* Exercise:
Line by line, retype the data exactly as it is given.

* Source data:
● ● ●

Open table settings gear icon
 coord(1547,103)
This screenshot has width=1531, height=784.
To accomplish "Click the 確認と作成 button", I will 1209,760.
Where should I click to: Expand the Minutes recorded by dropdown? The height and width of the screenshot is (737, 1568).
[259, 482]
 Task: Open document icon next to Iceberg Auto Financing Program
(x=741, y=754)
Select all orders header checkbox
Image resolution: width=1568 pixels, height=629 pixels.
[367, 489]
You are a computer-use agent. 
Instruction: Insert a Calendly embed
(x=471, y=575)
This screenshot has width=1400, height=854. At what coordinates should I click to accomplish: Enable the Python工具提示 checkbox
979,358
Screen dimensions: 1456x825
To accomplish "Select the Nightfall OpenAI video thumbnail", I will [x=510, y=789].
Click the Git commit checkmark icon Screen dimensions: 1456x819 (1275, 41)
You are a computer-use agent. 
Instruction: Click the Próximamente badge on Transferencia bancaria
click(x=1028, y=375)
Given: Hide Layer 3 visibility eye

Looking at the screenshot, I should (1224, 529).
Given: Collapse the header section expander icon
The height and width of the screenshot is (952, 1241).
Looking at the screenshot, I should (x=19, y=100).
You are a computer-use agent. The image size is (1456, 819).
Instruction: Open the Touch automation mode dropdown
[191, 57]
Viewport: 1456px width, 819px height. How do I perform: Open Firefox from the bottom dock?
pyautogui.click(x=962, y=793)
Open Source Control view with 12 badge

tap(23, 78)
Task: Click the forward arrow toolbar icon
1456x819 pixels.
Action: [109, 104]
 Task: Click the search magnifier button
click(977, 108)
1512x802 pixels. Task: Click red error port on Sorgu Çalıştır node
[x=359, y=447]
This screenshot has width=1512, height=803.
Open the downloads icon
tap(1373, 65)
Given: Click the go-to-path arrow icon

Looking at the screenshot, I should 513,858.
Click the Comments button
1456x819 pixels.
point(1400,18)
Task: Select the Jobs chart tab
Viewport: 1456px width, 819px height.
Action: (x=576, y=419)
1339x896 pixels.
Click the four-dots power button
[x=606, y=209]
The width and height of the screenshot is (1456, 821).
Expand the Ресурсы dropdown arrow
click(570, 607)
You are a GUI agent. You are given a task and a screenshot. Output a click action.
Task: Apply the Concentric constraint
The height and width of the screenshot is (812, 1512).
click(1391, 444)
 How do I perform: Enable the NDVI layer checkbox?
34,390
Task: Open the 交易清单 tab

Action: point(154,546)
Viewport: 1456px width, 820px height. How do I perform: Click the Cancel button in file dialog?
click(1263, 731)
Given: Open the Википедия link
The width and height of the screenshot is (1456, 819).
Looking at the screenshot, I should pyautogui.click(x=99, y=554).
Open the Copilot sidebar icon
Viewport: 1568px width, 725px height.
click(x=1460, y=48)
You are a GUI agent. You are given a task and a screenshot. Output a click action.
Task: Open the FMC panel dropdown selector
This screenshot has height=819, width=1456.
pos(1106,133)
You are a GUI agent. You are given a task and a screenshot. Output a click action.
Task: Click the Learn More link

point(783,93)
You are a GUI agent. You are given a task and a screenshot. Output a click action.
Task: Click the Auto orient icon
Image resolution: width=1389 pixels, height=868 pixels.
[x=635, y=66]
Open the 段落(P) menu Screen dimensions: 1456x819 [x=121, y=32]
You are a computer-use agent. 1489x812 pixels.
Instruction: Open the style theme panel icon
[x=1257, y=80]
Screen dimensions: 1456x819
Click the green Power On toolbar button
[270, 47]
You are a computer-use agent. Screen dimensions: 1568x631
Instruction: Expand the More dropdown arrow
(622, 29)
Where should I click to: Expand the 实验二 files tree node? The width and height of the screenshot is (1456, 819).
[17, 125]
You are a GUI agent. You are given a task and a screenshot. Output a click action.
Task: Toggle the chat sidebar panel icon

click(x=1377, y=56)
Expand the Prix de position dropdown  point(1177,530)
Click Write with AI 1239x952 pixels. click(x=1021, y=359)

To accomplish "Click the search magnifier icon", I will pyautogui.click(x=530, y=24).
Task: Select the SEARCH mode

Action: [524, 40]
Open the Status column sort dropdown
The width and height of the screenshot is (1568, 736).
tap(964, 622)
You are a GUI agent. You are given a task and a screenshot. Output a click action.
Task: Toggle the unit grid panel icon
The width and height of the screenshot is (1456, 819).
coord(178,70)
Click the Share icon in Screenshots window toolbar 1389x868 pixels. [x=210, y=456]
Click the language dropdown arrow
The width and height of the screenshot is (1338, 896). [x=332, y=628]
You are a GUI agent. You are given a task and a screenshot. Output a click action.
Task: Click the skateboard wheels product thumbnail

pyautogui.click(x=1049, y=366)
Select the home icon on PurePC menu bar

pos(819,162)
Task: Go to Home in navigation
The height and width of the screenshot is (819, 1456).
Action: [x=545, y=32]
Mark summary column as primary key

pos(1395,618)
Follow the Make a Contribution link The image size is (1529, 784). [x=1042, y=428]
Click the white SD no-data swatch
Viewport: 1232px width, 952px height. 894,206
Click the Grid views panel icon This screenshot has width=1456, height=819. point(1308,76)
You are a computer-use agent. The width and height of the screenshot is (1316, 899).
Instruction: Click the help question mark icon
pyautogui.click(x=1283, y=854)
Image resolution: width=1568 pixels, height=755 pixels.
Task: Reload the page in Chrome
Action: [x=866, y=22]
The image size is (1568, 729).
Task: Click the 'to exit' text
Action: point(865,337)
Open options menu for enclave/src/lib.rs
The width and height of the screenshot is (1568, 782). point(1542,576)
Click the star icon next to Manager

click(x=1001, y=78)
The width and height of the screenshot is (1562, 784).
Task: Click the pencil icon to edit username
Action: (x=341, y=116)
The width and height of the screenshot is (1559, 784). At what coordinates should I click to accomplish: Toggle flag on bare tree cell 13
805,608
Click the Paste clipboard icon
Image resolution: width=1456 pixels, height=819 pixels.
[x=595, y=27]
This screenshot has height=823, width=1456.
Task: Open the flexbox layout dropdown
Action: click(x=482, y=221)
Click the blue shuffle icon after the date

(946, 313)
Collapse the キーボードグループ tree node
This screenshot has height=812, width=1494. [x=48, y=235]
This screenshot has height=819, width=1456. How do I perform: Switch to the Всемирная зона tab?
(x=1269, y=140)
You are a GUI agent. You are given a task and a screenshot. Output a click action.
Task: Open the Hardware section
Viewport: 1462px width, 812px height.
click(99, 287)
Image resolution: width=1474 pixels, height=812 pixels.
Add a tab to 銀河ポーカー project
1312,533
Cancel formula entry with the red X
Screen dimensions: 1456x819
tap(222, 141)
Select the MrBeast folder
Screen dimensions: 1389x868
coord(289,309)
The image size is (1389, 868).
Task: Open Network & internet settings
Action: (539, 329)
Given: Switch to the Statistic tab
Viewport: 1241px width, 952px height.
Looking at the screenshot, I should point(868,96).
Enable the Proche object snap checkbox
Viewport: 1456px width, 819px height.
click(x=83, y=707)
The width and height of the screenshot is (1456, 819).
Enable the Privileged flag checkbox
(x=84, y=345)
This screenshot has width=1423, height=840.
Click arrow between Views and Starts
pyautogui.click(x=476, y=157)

● ● ●

* Expected output:
Open table settings gear icon
 coord(1547,103)
This screenshot has width=1531, height=784.
To accomplish "Click the 確認と作成 button", I will 1209,760.
Where should I click to: Expand the Minutes recorded by dropdown? The height and width of the screenshot is (737, 1568).
[259, 482]
 Task: Open document icon next to Iceberg Auto Financing Program
(x=741, y=754)
Select all orders header checkbox
Image resolution: width=1568 pixels, height=629 pixels.
[367, 489]
You are a computer-use agent. 
Instruction: Insert a Calendly embed
(x=471, y=575)
This screenshot has width=1400, height=854. At what coordinates should I click to accomplish: Enable the Python工具提示 checkbox
979,358
Screen dimensions: 1456x825
To accomplish "Select the Nightfall OpenAI video thumbnail", I will [x=510, y=789].
Click the Git commit checkmark icon Screen dimensions: 1456x819 (1275, 41)
You are a computer-use agent. 
Instruction: Click the Próximamente badge on Transferencia bancaria
click(x=1028, y=375)
Given: Hide Layer 3 visibility eye

Looking at the screenshot, I should (1224, 529).
Given: Collapse the header section expander icon
The height and width of the screenshot is (952, 1241).
Looking at the screenshot, I should (x=19, y=100).
You are a computer-use agent. The image size is (1456, 819).
Instruction: Open the Touch automation mode dropdown
[191, 57]
Viewport: 1456px width, 819px height. How do I perform: Open Firefox from the bottom dock?
pyautogui.click(x=962, y=793)
Open Source Control view with 12 badge

tap(23, 78)
Task: Click the forward arrow toolbar icon
1456x819 pixels.
Action: [109, 104]
 Task: Click the search magnifier button
click(977, 108)
1512x802 pixels. Task: Click red error port on Sorgu Çalıştır node
[x=359, y=447]
This screenshot has width=1512, height=803.
Open the downloads icon
tap(1373, 65)
Given: Click the go-to-path arrow icon

Looking at the screenshot, I should 513,858.
Click the Comments button
1456x819 pixels.
point(1400,18)
Task: Select the Jobs chart tab
Viewport: 1456px width, 819px height.
Action: (x=576, y=419)
1339x896 pixels.
Click the four-dots power button
[x=606, y=209]
The width and height of the screenshot is (1456, 821).
Expand the Ресурсы dropdown arrow
click(570, 607)
You are a GUI agent. You are given a task and a screenshot. Output a click action.
Task: Apply the Concentric constraint
The height and width of the screenshot is (812, 1512).
click(1391, 444)
 How do I perform: Enable the NDVI layer checkbox?
34,390
Task: Open the 交易清单 tab

Action: point(154,546)
Viewport: 1456px width, 820px height. How do I perform: Click the Cancel button in file dialog?
click(1263, 731)
Given: Open the Википедия link
The width and height of the screenshot is (1456, 819).
Looking at the screenshot, I should pyautogui.click(x=99, y=554).
Open the Copilot sidebar icon
Viewport: 1568px width, 725px height.
click(x=1460, y=48)
You are a GUI agent. You are given a task and a screenshot. Output a click action.
Task: Open the FMC panel dropdown selector
This screenshot has height=819, width=1456.
pos(1106,133)
You are a GUI agent. You are given a task and a screenshot. Output a click action.
Task: Click the Learn More link

point(783,93)
You are a GUI agent. You are given a task and a screenshot. Output a click action.
Task: Click the Auto orient icon
Image resolution: width=1389 pixels, height=868 pixels.
[x=635, y=66]
Open the 段落(P) menu Screen dimensions: 1456x819 [x=121, y=32]
You are a computer-use agent. 1489x812 pixels.
Instruction: Open the style theme panel icon
[x=1257, y=80]
Screen dimensions: 1456x819
Click the green Power On toolbar button
[270, 47]
You are a computer-use agent. Screen dimensions: 1568x631
Instruction: Expand the More dropdown arrow
(622, 29)
Where should I click to: Expand the 实验二 files tree node? The width and height of the screenshot is (1456, 819).
[17, 125]
You are a GUI agent. You are given a task and a screenshot. Output a click action.
Task: Toggle the chat sidebar panel icon

click(x=1377, y=56)
Expand the Prix de position dropdown  point(1177,530)
Click Write with AI 1239x952 pixels. click(x=1021, y=359)

To accomplish "Click the search magnifier icon", I will pyautogui.click(x=530, y=24).
Task: Select the SEARCH mode

Action: [524, 40]
Open the Status column sort dropdown
The width and height of the screenshot is (1568, 736).
tap(964, 622)
You are a GUI agent. You are given a task and a screenshot. Output a click action.
Task: Toggle the unit grid panel icon
The width and height of the screenshot is (1456, 819).
coord(178,70)
Click the Share icon in Screenshots window toolbar 1389x868 pixels. [x=210, y=456]
Click the language dropdown arrow
The width and height of the screenshot is (1338, 896). [x=332, y=628]
You are a GUI agent. You are given a task and a screenshot. Output a click action.
Task: Click the skateboard wheels product thumbnail

pyautogui.click(x=1049, y=366)
Select the home icon on PurePC menu bar

pos(819,162)
Task: Go to Home in navigation
The height and width of the screenshot is (819, 1456).
Action: [x=545, y=32]
Mark summary column as primary key

pos(1395,618)
Follow the Make a Contribution link The image size is (1529, 784). [x=1042, y=428]
Click the white SD no-data swatch
Viewport: 1232px width, 952px height. 894,206
Click the Grid views panel icon This screenshot has width=1456, height=819. point(1308,76)
You are a computer-use agent. The width and height of the screenshot is (1316, 899).
Instruction: Click the help question mark icon
pyautogui.click(x=1283, y=854)
Image resolution: width=1568 pixels, height=755 pixels.
Task: Reload the page in Chrome
Action: [x=866, y=22]
The image size is (1568, 729).
Task: Click the 'to exit' text
Action: point(865,337)
Open options menu for enclave/src/lib.rs
The width and height of the screenshot is (1568, 782). point(1542,576)
Click the star icon next to Manager

click(x=1001, y=78)
The width and height of the screenshot is (1562, 784).
Task: Click the pencil icon to edit username
Action: (x=341, y=116)
The width and height of the screenshot is (1559, 784). At what coordinates should I click to accomplish: Toggle flag on bare tree cell 13
805,608
Click the Paste clipboard icon
Image resolution: width=1456 pixels, height=819 pixels.
[x=595, y=27]
This screenshot has height=823, width=1456.
Task: Open the flexbox layout dropdown
Action: click(x=482, y=221)
Click the blue shuffle icon after the date

(946, 313)
Collapse the キーボードグループ tree node
This screenshot has height=812, width=1494. [x=48, y=235]
This screenshot has height=819, width=1456. How do I perform: Switch to the Всемирная зона tab?
(x=1269, y=140)
You are a GUI agent. You are given a task and a screenshot. Output a click action.
Task: Open the Hardware section
Viewport: 1462px width, 812px height.
click(99, 287)
Image resolution: width=1474 pixels, height=812 pixels.
Add a tab to 銀河ポーカー project
1312,533
Cancel formula entry with the red X
Screen dimensions: 1456x819
tap(222, 141)
Select the MrBeast folder
Screen dimensions: 1389x868
coord(289,309)
The image size is (1389, 868).
Task: Open Network & internet settings
Action: (539, 329)
Given: Switch to the Statistic tab
Viewport: 1241px width, 952px height.
Looking at the screenshot, I should point(868,96).
Enable the Proche object snap checkbox
Viewport: 1456px width, 819px height.
click(x=83, y=707)
The width and height of the screenshot is (1456, 819).
Enable the Privileged flag checkbox
(x=84, y=345)
This screenshot has width=1423, height=840.
Click arrow between Views and Starts
pyautogui.click(x=476, y=157)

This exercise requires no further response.